## Prompt
Include only the line with "The image size is (635, 676)." and the lines after it, each reproduced exactly as it stands in the entries below.

--- --- ---

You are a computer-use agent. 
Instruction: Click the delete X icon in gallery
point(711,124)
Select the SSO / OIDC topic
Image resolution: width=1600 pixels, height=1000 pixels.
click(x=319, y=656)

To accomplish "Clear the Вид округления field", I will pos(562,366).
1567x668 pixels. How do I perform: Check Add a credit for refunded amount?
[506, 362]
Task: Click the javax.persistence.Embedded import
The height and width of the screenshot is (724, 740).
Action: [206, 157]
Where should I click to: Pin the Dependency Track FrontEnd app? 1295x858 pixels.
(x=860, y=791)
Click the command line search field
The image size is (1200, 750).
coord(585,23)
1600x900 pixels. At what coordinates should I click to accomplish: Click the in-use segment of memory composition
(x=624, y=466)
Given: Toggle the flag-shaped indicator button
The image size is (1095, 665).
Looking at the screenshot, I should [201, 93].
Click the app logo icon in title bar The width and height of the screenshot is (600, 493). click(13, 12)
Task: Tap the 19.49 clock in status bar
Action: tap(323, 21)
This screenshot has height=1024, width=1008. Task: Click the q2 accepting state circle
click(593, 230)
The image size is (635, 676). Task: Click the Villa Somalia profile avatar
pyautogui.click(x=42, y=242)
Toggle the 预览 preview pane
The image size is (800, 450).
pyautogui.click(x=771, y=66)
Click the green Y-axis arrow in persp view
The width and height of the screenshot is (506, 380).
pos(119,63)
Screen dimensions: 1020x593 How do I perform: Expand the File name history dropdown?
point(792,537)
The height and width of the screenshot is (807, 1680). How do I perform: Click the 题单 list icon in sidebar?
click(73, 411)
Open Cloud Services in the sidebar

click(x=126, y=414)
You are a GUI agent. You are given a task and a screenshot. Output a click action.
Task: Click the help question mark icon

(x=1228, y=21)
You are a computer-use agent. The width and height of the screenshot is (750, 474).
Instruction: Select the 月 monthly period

--- --- ---

## Output
The image size is (635, 676). Task: Click the Villa Somalia profile avatar
pyautogui.click(x=42, y=242)
Toggle the 预览 preview pane
The image size is (800, 450).
pyautogui.click(x=771, y=66)
Click the green Y-axis arrow in persp view
The width and height of the screenshot is (506, 380).
pos(119,63)
Screen dimensions: 1020x593 How do I perform: Expand the File name history dropdown?
point(792,537)
The height and width of the screenshot is (807, 1680). How do I perform: Click the 题单 list icon in sidebar?
click(73, 411)
Open Cloud Services in the sidebar

click(x=126, y=414)
You are a GUI agent. You are given a task and a screenshot. Output a click action.
Task: Click the help question mark icon

(x=1228, y=21)
You are a computer-use agent. The width and height of the screenshot is (750, 474).
Instruction: Select the 月 monthly period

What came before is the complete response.